TASK TO CARRY OUT:
Beginning with the line that contains "Message body (216, 87)" in the material below, print each line exactly until the line that contains "Previous message (385, 105)" has been printed, then stop.

INPUT MATERIAL Block Start

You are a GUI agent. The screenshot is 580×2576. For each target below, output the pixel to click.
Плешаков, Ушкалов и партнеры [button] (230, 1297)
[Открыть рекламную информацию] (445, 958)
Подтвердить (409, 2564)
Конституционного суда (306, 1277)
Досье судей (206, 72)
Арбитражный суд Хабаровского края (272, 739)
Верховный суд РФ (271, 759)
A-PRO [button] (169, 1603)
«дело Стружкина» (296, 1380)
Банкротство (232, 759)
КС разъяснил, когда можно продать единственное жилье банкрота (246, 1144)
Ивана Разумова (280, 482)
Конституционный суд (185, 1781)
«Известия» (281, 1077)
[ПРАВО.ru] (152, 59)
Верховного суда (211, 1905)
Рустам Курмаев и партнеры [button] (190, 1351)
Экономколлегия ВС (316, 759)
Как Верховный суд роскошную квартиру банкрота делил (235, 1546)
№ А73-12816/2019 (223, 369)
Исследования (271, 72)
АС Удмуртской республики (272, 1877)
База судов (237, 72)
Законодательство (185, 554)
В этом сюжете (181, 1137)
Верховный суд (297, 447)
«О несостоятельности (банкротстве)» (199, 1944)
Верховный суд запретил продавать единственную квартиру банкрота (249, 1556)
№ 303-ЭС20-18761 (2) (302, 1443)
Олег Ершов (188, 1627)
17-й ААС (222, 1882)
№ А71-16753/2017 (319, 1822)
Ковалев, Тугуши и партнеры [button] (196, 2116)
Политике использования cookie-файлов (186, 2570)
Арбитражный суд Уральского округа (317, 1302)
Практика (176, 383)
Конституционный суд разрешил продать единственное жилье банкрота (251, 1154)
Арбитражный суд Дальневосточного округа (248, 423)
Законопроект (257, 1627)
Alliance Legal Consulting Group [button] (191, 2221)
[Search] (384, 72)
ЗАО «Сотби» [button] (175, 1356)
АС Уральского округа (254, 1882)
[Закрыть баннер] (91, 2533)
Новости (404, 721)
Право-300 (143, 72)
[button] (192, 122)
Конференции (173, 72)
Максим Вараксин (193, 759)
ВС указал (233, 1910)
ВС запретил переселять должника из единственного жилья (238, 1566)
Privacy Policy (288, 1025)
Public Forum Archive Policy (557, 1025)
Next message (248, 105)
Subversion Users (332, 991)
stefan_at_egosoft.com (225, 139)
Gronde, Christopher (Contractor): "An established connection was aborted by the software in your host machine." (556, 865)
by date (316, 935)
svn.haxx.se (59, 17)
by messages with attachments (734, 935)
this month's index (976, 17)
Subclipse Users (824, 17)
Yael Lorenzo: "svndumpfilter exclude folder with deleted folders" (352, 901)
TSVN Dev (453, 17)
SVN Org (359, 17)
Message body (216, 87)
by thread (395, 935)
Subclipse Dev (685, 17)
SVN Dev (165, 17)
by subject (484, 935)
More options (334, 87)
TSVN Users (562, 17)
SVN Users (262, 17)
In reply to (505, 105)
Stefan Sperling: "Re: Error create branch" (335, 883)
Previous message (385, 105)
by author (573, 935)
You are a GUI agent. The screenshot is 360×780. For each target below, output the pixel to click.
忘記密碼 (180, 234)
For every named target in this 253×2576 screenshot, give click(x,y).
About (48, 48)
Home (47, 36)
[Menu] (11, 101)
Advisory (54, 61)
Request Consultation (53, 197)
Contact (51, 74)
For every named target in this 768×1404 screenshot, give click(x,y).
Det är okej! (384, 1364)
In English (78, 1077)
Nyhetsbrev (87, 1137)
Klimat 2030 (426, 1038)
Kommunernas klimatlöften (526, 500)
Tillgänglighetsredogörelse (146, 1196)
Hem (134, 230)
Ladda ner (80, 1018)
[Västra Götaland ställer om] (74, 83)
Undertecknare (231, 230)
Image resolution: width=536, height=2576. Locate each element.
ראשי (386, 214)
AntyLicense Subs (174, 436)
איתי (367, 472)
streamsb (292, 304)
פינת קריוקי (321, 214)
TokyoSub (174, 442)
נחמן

INPUT MATERIAL Block End

REPLY:
Message body (216, 87)
by thread (395, 935)
Subclipse Dev (685, 17)
SVN Dev (165, 17)
by subject (484, 935)
More options (334, 87)
TSVN Users (562, 17)
SVN Users (262, 17)
In reply to (505, 105)
Stefan Sperling: "Re: Error create branch" (335, 883)
Previous message (385, 105)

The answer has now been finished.